Pazienza se veniamo tacciati di essere “ingenui” ad accostare due questioni come la vicenda EG-Consorzio e IP-SOCAR – e abbiamo pure ben precisato che si tratta di “concomitanza di due eventi di scala e natura diversa, ma ambedue destabilizzanti del sistema delle relazioni nella filiera” -: sta di fatto che in poco più di un mese sulla rete c’è stato un giro di passaggi di mano per 3 miliardi di euro, ossia grosso modo il 30 % del valore di cessione dell’intera rete nazionale, e poco importa se si tratta di operazioni più o meno “strutturate”.

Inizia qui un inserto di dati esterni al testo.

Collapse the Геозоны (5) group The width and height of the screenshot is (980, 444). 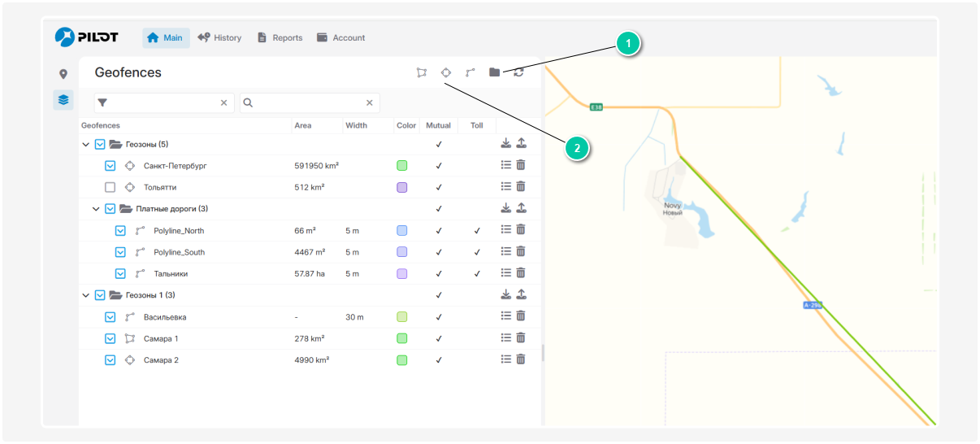coord(86,145)
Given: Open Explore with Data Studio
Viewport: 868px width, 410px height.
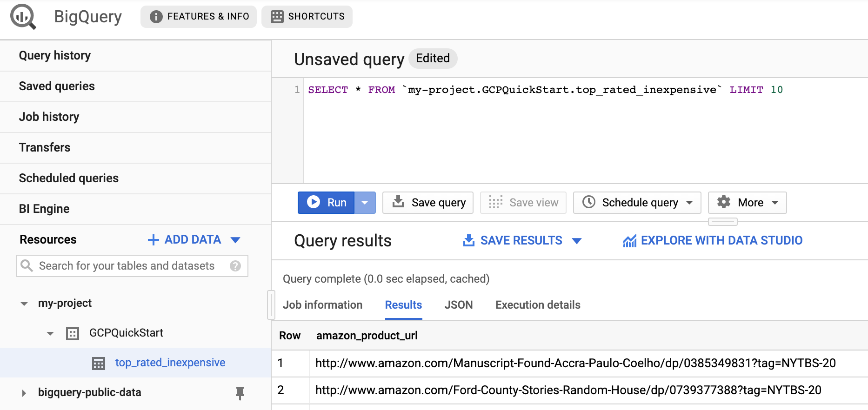Looking at the screenshot, I should pos(713,241).
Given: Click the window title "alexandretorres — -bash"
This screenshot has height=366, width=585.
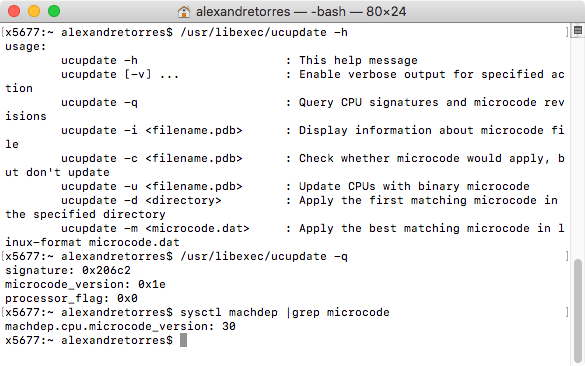Looking at the screenshot, I should 271,12.
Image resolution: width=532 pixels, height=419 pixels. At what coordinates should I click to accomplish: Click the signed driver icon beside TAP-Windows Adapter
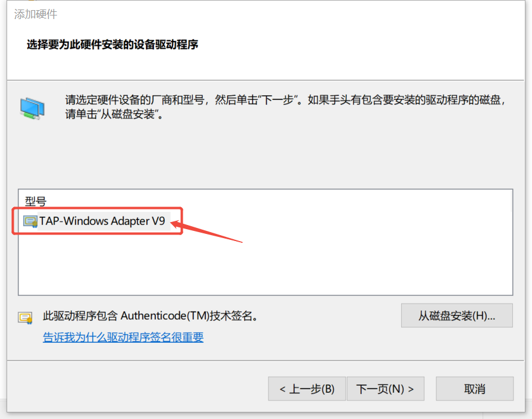(x=30, y=221)
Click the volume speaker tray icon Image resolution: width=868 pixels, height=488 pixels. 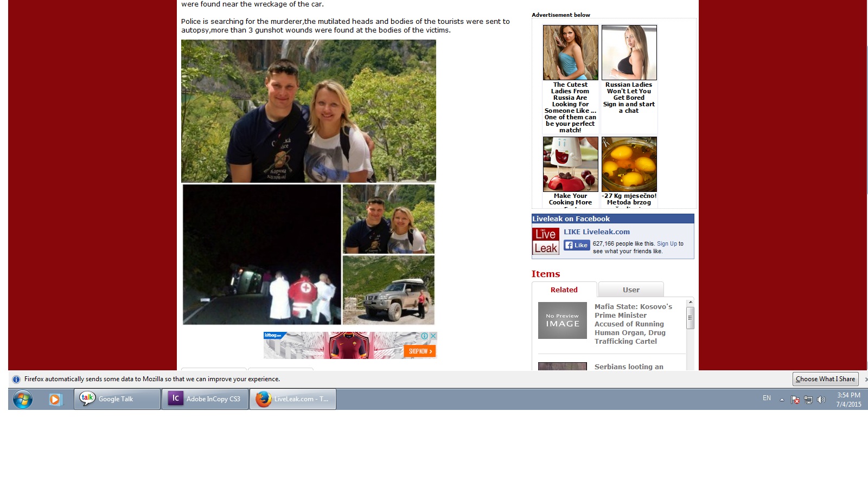pos(821,400)
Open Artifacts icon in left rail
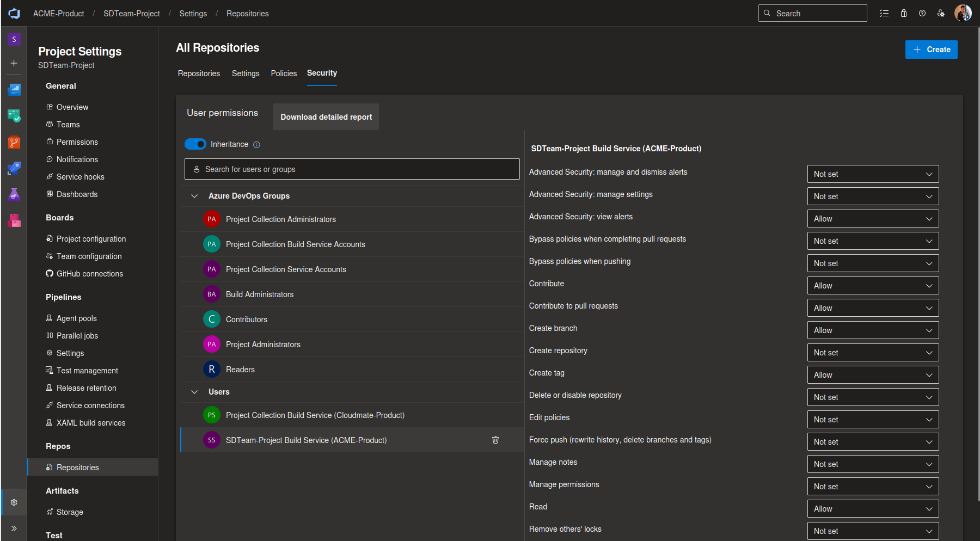980x541 pixels. (x=14, y=220)
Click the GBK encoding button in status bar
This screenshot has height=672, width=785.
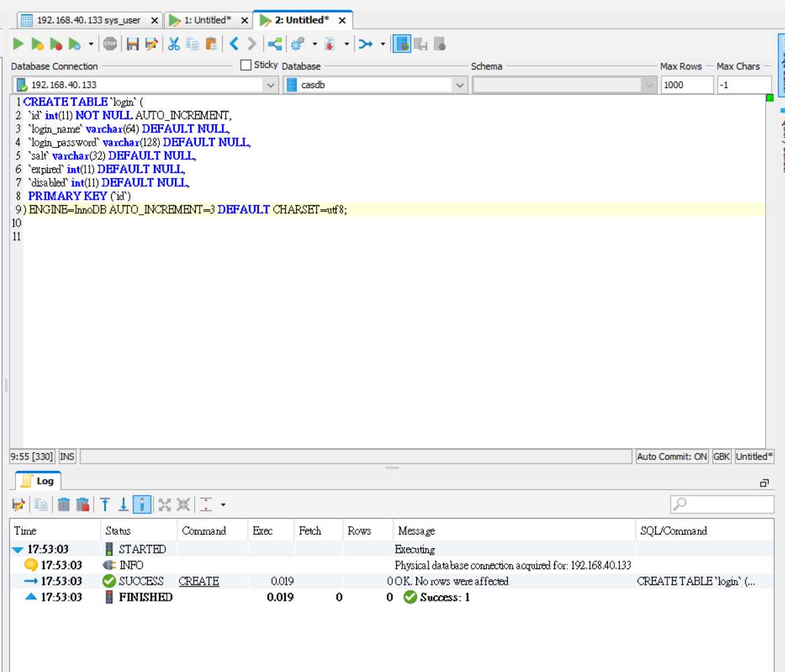click(722, 457)
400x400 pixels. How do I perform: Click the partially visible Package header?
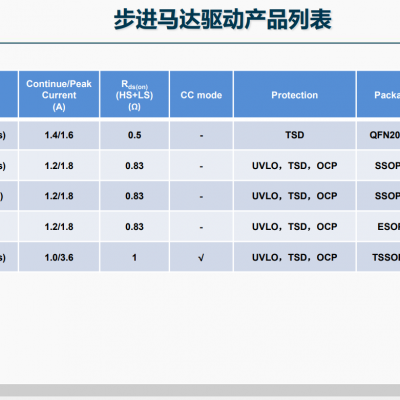click(x=379, y=94)
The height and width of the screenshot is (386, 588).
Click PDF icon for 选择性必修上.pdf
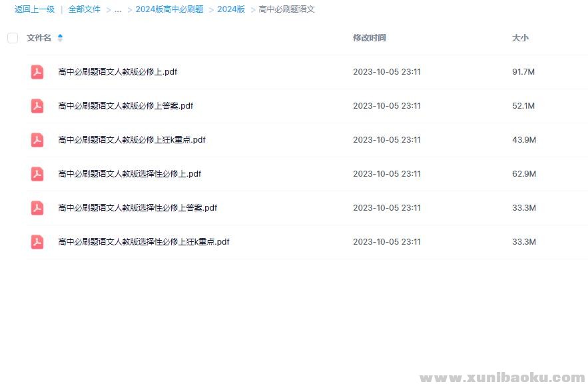[x=37, y=174]
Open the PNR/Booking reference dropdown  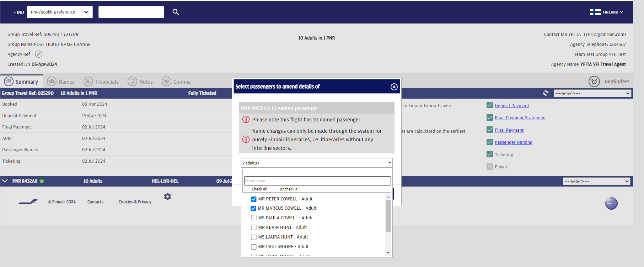(x=60, y=12)
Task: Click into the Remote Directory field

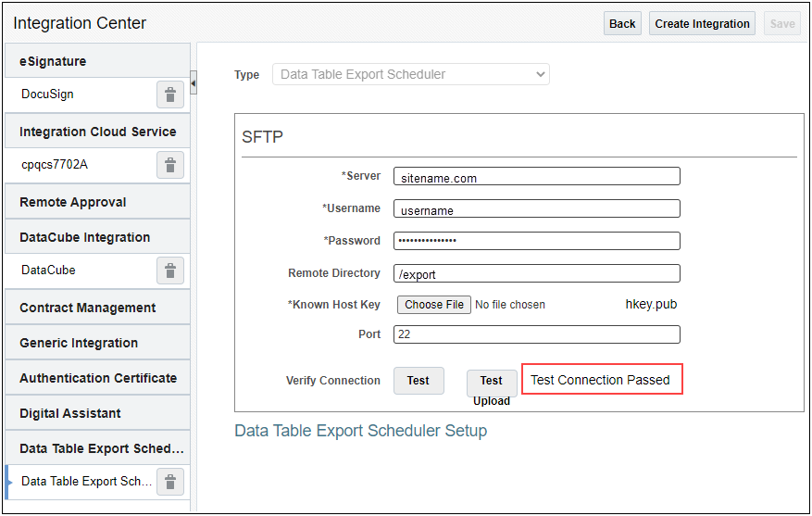Action: 536,273
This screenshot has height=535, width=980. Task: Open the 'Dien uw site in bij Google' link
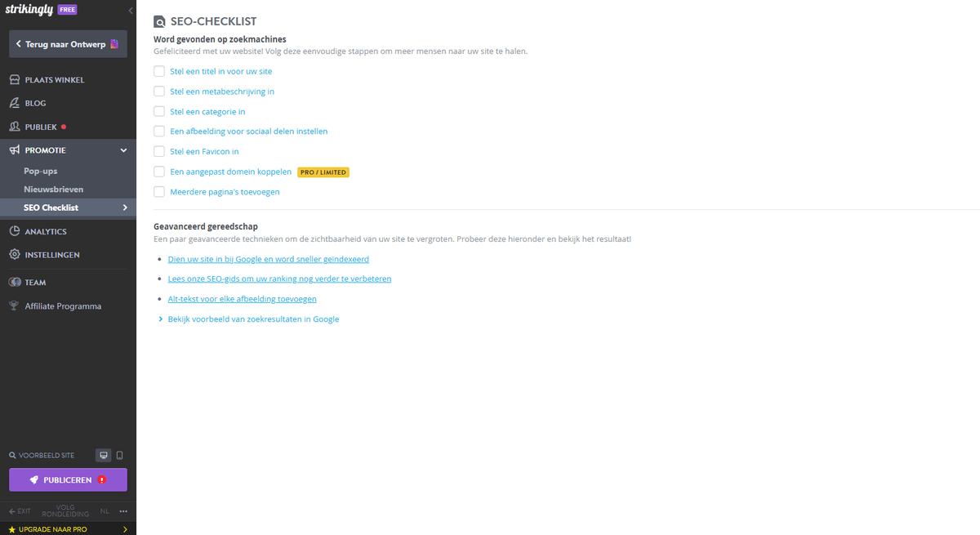coord(268,258)
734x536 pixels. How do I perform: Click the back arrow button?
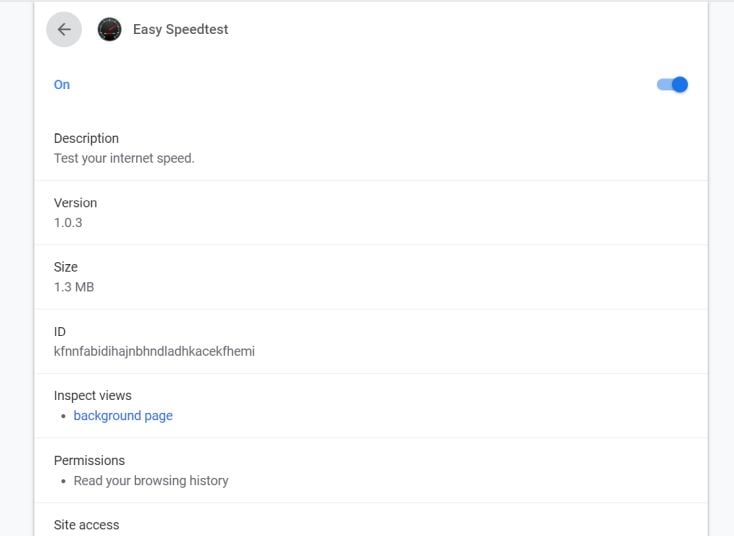tap(64, 30)
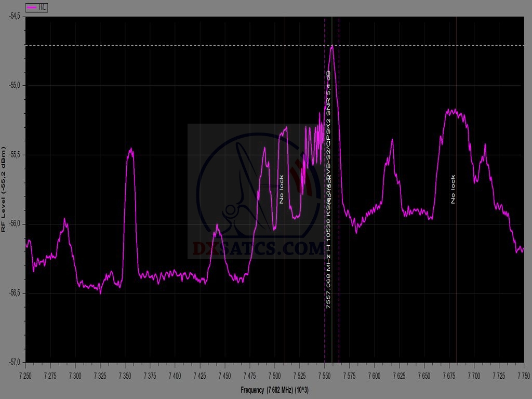Click the 7557,068 MHz DVB-S2 transponder label
Screen dimensions: 532x399
[328, 190]
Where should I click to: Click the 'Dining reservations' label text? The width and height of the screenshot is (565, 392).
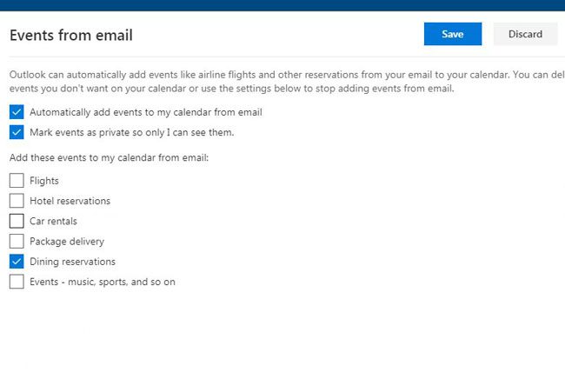pos(72,262)
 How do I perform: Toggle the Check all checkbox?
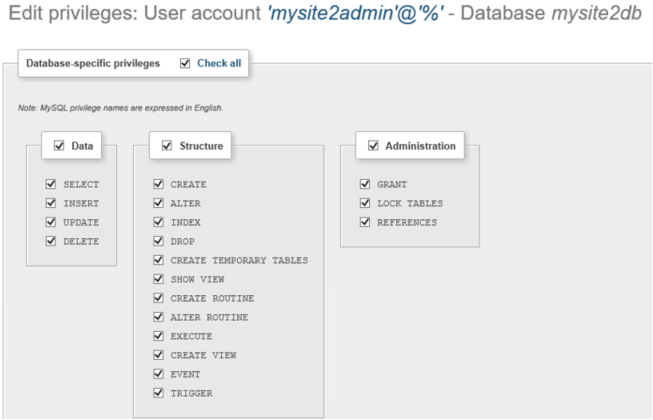pos(184,63)
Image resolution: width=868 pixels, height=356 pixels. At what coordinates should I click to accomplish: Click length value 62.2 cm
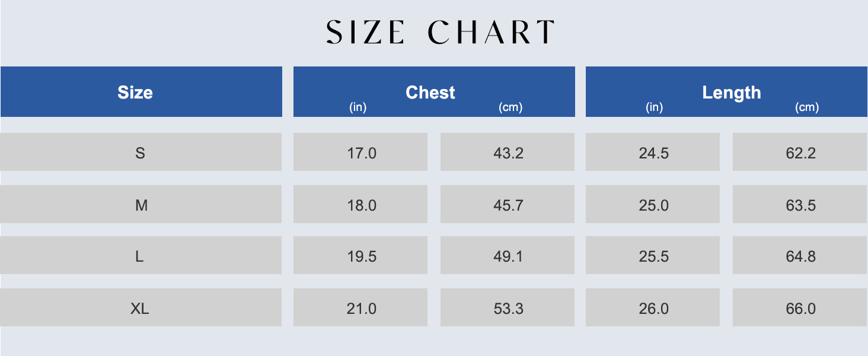click(x=800, y=152)
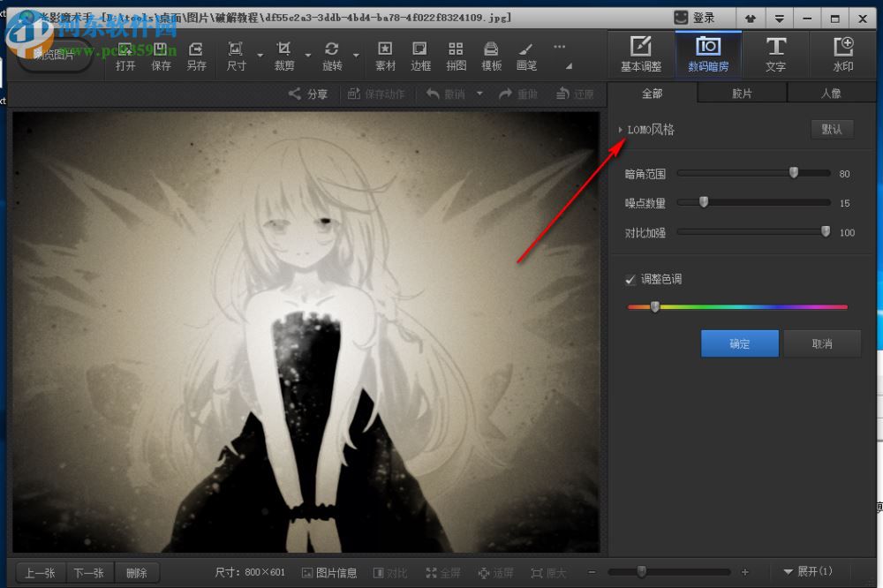Screen dimensions: 883x588
Task: Expand the LOMO风格 disclosure triangle
Action: (621, 130)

E si può anche dire che vi è pure un nesso, sia pure come effetto di ricaduta collaterale, tra i due deal: le carte aziendali di EG, che erano di IP, che, sbaraccando la rete, le ha cedute a Q8.

Ma partiamo da uno sguardo sugli assetti di marchio generali della rete.

Stando all’anagrafica degli impianti (quasi 24.200 in tutti, secondo il Dossier Prezzi giornaliero di STAFFETTA), oltre 15.800 sono correlati ai marchi petroliferi principali (ENI, IP, Q8, Tamoil e la galassia Esso, su cui si torna più avanti), ossia il 65,36 %, oltre 3.700 sono i no-logo (15,44 %); degli altri pv con marchio oltre 4.600 (19,20 %), essi sono divisi tra retisti, microretisti e monopunto: 1.692 di 12 operatori (in media 141 pv per marchio, tra cui la travagliata e – dalle informazioni che se ne hanno – “ristrutturanda” Europam, ma anche Retitalia, Energas, Keropetrol, Giap, Beyfin, Costantin, San Marco, Toil, Vega, Itala Petroli) stanno nella classe superiore a 100 impianti, 2.860 di 204 operatori (in media 14 punti vendita per marchio) nella classe da 2 a 100 impianti e, infine, vi sono 93 monopunto. Ci siamo riferiti fin qui agli impianti marchiati o non marchiati, non agli assetti di controllo e/o proprietà.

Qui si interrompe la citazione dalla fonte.